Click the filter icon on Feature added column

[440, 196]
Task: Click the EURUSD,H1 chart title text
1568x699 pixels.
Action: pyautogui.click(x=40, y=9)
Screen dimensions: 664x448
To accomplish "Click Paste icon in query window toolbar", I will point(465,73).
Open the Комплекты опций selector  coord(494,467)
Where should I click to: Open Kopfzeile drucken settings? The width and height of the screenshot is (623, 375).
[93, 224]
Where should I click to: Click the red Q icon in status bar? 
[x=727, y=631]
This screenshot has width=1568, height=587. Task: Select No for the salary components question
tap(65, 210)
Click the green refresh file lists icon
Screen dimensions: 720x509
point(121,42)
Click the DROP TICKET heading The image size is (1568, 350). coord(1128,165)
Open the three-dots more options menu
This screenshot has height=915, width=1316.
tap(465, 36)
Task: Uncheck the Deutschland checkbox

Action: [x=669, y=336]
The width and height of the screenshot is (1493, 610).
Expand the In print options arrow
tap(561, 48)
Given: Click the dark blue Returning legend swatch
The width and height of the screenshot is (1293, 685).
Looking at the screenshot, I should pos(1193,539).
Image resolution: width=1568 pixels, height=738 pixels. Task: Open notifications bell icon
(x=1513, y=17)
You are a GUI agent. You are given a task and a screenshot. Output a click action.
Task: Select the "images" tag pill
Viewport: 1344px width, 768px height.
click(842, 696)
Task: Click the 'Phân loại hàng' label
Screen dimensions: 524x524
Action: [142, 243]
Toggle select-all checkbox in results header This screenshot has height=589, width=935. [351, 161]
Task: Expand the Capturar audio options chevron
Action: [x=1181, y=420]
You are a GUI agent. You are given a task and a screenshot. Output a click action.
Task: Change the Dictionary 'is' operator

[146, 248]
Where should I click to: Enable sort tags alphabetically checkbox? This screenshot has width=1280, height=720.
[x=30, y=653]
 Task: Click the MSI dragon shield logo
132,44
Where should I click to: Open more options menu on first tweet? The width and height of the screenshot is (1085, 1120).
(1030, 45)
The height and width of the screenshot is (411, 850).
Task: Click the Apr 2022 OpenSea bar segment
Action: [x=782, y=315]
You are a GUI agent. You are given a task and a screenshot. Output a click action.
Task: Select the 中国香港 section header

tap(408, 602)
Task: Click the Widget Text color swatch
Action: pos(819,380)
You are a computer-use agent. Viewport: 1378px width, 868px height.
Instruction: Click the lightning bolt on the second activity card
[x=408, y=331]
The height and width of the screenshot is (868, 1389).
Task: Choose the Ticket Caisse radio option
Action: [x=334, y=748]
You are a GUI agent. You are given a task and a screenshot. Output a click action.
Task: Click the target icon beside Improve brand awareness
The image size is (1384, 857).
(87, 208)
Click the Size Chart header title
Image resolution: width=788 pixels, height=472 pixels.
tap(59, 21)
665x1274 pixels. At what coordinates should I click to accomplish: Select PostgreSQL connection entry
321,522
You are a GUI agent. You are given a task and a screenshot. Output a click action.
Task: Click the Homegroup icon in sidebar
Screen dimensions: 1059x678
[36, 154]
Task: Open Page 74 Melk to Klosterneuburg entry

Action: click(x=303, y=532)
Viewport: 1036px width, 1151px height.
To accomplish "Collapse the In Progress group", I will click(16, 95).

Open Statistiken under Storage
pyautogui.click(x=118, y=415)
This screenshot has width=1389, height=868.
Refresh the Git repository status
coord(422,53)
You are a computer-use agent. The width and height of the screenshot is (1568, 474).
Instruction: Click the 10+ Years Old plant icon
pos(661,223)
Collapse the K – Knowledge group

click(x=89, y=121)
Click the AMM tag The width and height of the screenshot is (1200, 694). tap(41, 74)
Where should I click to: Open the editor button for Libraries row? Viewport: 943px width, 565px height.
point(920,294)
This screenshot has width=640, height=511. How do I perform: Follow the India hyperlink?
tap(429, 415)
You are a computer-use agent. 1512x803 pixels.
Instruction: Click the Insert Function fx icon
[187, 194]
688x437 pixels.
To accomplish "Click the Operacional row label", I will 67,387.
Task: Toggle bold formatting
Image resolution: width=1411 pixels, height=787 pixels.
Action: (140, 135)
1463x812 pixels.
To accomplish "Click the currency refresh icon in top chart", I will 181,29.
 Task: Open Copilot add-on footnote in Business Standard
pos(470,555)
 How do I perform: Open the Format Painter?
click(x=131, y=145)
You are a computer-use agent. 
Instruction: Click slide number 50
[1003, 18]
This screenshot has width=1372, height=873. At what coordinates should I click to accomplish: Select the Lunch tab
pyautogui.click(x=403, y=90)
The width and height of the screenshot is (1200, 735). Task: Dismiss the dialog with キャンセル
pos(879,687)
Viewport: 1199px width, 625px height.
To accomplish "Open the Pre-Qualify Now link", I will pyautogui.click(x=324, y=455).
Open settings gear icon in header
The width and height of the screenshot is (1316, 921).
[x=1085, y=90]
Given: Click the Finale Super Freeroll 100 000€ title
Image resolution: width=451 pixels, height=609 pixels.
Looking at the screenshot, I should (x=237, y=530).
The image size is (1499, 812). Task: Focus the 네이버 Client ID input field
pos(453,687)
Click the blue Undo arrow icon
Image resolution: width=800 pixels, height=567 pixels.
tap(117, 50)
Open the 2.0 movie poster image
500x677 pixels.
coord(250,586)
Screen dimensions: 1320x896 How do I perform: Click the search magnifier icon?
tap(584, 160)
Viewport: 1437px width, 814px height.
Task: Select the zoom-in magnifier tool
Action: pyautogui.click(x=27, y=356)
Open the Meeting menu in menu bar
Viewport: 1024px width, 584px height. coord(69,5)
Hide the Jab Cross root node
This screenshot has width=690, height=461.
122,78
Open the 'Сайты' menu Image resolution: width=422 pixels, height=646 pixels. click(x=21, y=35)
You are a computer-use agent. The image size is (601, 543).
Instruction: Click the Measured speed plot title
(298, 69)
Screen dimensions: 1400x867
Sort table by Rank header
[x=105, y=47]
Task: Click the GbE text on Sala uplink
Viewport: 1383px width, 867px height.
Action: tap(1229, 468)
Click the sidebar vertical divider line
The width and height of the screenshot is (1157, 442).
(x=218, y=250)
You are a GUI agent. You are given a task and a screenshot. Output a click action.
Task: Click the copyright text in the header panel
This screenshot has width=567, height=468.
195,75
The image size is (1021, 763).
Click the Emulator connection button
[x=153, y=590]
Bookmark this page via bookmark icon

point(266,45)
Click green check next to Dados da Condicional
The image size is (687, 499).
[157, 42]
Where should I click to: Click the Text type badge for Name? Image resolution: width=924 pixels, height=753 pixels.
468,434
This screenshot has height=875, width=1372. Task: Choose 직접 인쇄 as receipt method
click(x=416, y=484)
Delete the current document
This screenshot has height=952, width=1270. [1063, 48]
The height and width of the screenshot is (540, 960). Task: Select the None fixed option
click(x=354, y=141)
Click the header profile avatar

________

▶ _Exercise goal_
Set down all of the lines above again, word for word.

▶ _Solution to the exercise_
Click the filter icon on Feature added column

[440, 196]
Task: Click the EURUSD,H1 chart title text
1568x699 pixels.
Action: pyautogui.click(x=40, y=9)
Screen dimensions: 664x448
To accomplish "Click Paste icon in query window toolbar", I will point(465,73).
Open the Комплекты опций selector  coord(494,467)
Where should I click to: Open Kopfzeile drucken settings? The width and height of the screenshot is (623, 375).
[93, 224]
Where should I click to: Click the red Q icon in status bar? 
[x=727, y=631]
This screenshot has width=1568, height=587. Task: Select No for the salary components question
tap(65, 210)
Click the green refresh file lists icon
Screen dimensions: 720x509
point(121,42)
Click the DROP TICKET heading The image size is (1568, 350). coord(1128,165)
Open the three-dots more options menu
This screenshot has height=915, width=1316.
tap(465, 36)
Task: Uncheck the Deutschland checkbox

Action: [x=669, y=336]
The width and height of the screenshot is (1493, 610).
Expand the In print options arrow
tap(561, 48)
Given: Click the dark blue Returning legend swatch
The width and height of the screenshot is (1293, 685).
Looking at the screenshot, I should pos(1193,539).
Image resolution: width=1568 pixels, height=738 pixels. Task: Open notifications bell icon
(x=1513, y=17)
You are a GUI agent. You are given a task and a screenshot. Output a click action.
Task: Select the "images" tag pill
Viewport: 1344px width, 768px height.
click(842, 696)
Task: Click the 'Phân loại hàng' label
Screen dimensions: 524x524
Action: [142, 243]
Toggle select-all checkbox in results header This screenshot has height=589, width=935. [351, 161]
Task: Expand the Capturar audio options chevron
Action: [x=1181, y=420]
You are a GUI agent. You are given a task and a screenshot. Output a click action.
Task: Change the Dictionary 'is' operator

[146, 248]
Where should I click to: Enable sort tags alphabetically checkbox? This screenshot has width=1280, height=720.
[x=30, y=653]
 Task: Click the MSI dragon shield logo
132,44
Where should I click to: Open more options menu on first tweet? The width and height of the screenshot is (1085, 1120).
(1030, 45)
The height and width of the screenshot is (411, 850).
Task: Click the Apr 2022 OpenSea bar segment
Action: [x=782, y=315]
You are a GUI agent. You are given a task and a screenshot. Output a click action.
Task: Select the 中国香港 section header

tap(408, 602)
Task: Click the Widget Text color swatch
Action: pos(819,380)
You are a computer-use agent. Viewport: 1378px width, 868px height.
Instruction: Click the lightning bolt on the second activity card
[x=408, y=331]
The height and width of the screenshot is (868, 1389).
Task: Choose the Ticket Caisse radio option
Action: [x=334, y=748]
You are a GUI agent. You are given a task and a screenshot. Output a click action.
Task: Click the target icon beside Improve brand awareness
The image size is (1384, 857).
(87, 208)
Click the Size Chart header title
Image resolution: width=788 pixels, height=472 pixels.
tap(59, 21)
665x1274 pixels. At what coordinates should I click to accomplish: Select PostgreSQL connection entry
321,522
You are a GUI agent. You are given a task and a screenshot. Output a click action.
Task: Click the Homegroup icon in sidebar
Screen dimensions: 1059x678
[36, 154]
Task: Open Page 74 Melk to Klosterneuburg entry

Action: click(x=303, y=532)
Viewport: 1036px width, 1151px height.
To accomplish "Collapse the In Progress group", I will click(16, 95).

Open Statistiken under Storage
pyautogui.click(x=118, y=415)
This screenshot has width=1389, height=868.
Refresh the Git repository status
coord(422,53)
You are a computer-use agent. The width and height of the screenshot is (1568, 474).
Instruction: Click the 10+ Years Old plant icon
pos(661,223)
Collapse the K – Knowledge group

click(x=89, y=121)
Click the AMM tag The width and height of the screenshot is (1200, 694). tap(41, 74)
Where should I click to: Open the editor button for Libraries row? Viewport: 943px width, 565px height.
point(920,294)
This screenshot has width=640, height=511. How do I perform: Follow the India hyperlink?
tap(429, 415)
You are a computer-use agent. 1512x803 pixels.
Instruction: Click the Insert Function fx icon
[187, 194]
688x437 pixels.
To accomplish "Click the Operacional row label", I will 67,387.
Task: Toggle bold formatting
Image resolution: width=1411 pixels, height=787 pixels.
Action: (140, 135)
1463x812 pixels.
To accomplish "Click the currency refresh icon in top chart", I will 181,29.
 Task: Open Copilot add-on footnote in Business Standard
pos(470,555)
 How do I perform: Open the Format Painter?
click(x=131, y=145)
You are a computer-use agent. 
Instruction: Click slide number 50
[1003, 18]
This screenshot has width=1372, height=873. At what coordinates should I click to accomplish: Select the Lunch tab
pyautogui.click(x=403, y=90)
The width and height of the screenshot is (1200, 735). Task: Dismiss the dialog with キャンセル
pos(879,687)
Viewport: 1199px width, 625px height.
To accomplish "Open the Pre-Qualify Now link", I will pyautogui.click(x=324, y=455).
Open settings gear icon in header
The width and height of the screenshot is (1316, 921).
[x=1085, y=90]
Given: Click the Finale Super Freeroll 100 000€ title
Image resolution: width=451 pixels, height=609 pixels.
Looking at the screenshot, I should (x=237, y=530).
The image size is (1499, 812). Task: Focus the 네이버 Client ID input field
pos(453,687)
Click the blue Undo arrow icon
Image resolution: width=800 pixels, height=567 pixels.
tap(117, 50)
Open the 2.0 movie poster image
500x677 pixels.
coord(250,586)
Screen dimensions: 1320x896 How do I perform: Click the search magnifier icon?
tap(584, 160)
Viewport: 1437px width, 814px height.
Task: Select the zoom-in magnifier tool
Action: pyautogui.click(x=27, y=356)
Open the Meeting menu in menu bar
Viewport: 1024px width, 584px height. coord(69,5)
Hide the Jab Cross root node
This screenshot has width=690, height=461.
122,78
Open the 'Сайты' menu Image resolution: width=422 pixels, height=646 pixels. click(x=21, y=35)
You are a computer-use agent. The image size is (601, 543).
Instruction: Click the Measured speed plot title
(298, 69)
Screen dimensions: 1400x867
Sort table by Rank header
[x=105, y=47]
Task: Click the GbE text on Sala uplink
Viewport: 1383px width, 867px height.
Action: tap(1229, 468)
Click the sidebar vertical divider line
The width and height of the screenshot is (1157, 442).
(x=218, y=250)
You are a GUI agent. You are given a task and a screenshot. Output a click action.
Task: Click the copyright text in the header panel
This screenshot has width=567, height=468.
195,75
The image size is (1021, 763).
Click the Emulator connection button
[x=153, y=590]
Bookmark this page via bookmark icon

point(266,45)
Click green check next to Dados da Condicional
The image size is (687, 499).
[157, 42]
Where should I click to: Click the Text type badge for Name? Image resolution: width=924 pixels, height=753 pixels.
468,434
This screenshot has height=875, width=1372. Task: Choose 직접 인쇄 as receipt method
click(x=416, y=484)
Delete the current document
This screenshot has height=952, width=1270. [1063, 48]
The height and width of the screenshot is (540, 960). Task: Select the None fixed option
click(x=354, y=141)
Click the header profile avatar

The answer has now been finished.